Benefits of the Implementation
This time synchronization approach provides several key benefits:
- Consistent User Experience: All players see the same auction countdowns.
- Fairness: No player gains an advantage or disadvantage due to their system clock.
- Latency Compensation: The mechanism accounts for network latency in its calculations.
- Resilience to Drift: Periodic synchronization prevents accumulated errors from clock drift.
- Lightweight: The implementation uses minimal bandwidth and processing resources.

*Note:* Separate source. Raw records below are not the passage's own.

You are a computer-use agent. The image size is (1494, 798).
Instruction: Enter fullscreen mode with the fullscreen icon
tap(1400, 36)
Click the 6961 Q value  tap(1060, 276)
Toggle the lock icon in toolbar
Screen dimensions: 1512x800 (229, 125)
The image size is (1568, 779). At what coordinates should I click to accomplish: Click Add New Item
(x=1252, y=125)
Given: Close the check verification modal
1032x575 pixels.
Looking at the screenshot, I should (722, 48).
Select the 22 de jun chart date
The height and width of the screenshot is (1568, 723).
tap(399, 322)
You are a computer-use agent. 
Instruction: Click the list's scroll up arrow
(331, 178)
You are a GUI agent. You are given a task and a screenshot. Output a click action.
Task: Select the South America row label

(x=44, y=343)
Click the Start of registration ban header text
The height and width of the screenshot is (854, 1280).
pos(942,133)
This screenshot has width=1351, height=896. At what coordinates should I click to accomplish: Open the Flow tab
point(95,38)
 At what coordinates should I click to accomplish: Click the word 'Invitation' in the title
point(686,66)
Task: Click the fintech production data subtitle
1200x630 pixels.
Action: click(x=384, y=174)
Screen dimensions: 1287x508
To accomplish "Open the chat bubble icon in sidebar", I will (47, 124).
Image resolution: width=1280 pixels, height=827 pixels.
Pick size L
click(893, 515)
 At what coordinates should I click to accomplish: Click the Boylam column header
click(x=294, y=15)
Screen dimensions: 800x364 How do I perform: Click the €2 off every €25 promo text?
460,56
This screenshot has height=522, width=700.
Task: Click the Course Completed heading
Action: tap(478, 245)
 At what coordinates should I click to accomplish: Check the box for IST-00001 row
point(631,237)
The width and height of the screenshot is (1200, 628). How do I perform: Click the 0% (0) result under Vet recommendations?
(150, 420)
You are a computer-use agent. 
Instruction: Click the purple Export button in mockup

By implementing this client-server time synchronization mechanism, the auction system ensures fair and consistent timing across all connected clients, which is critical for maintaining the integrity of the auction process.
API Specifications
The following links provide access to the API specifications for the different services that make up the auction system:
WebSocket API
- WebSocket Events API Reference - Complete documentation of all WebSocket events.
Service APIs
- Auth Service API - RESTful API for user authentication management.
- Lobby Service API - RESTful API for lobby management.
- User Service API - API for users profile management.
Since all the project packages uses Zod for schema validation, the API specifications are generated from the Zod schemas defined in each service, using zod-to-openapi. This ensures that the API documentation is always in sync with the actual code and provides a clear contract for each service's API.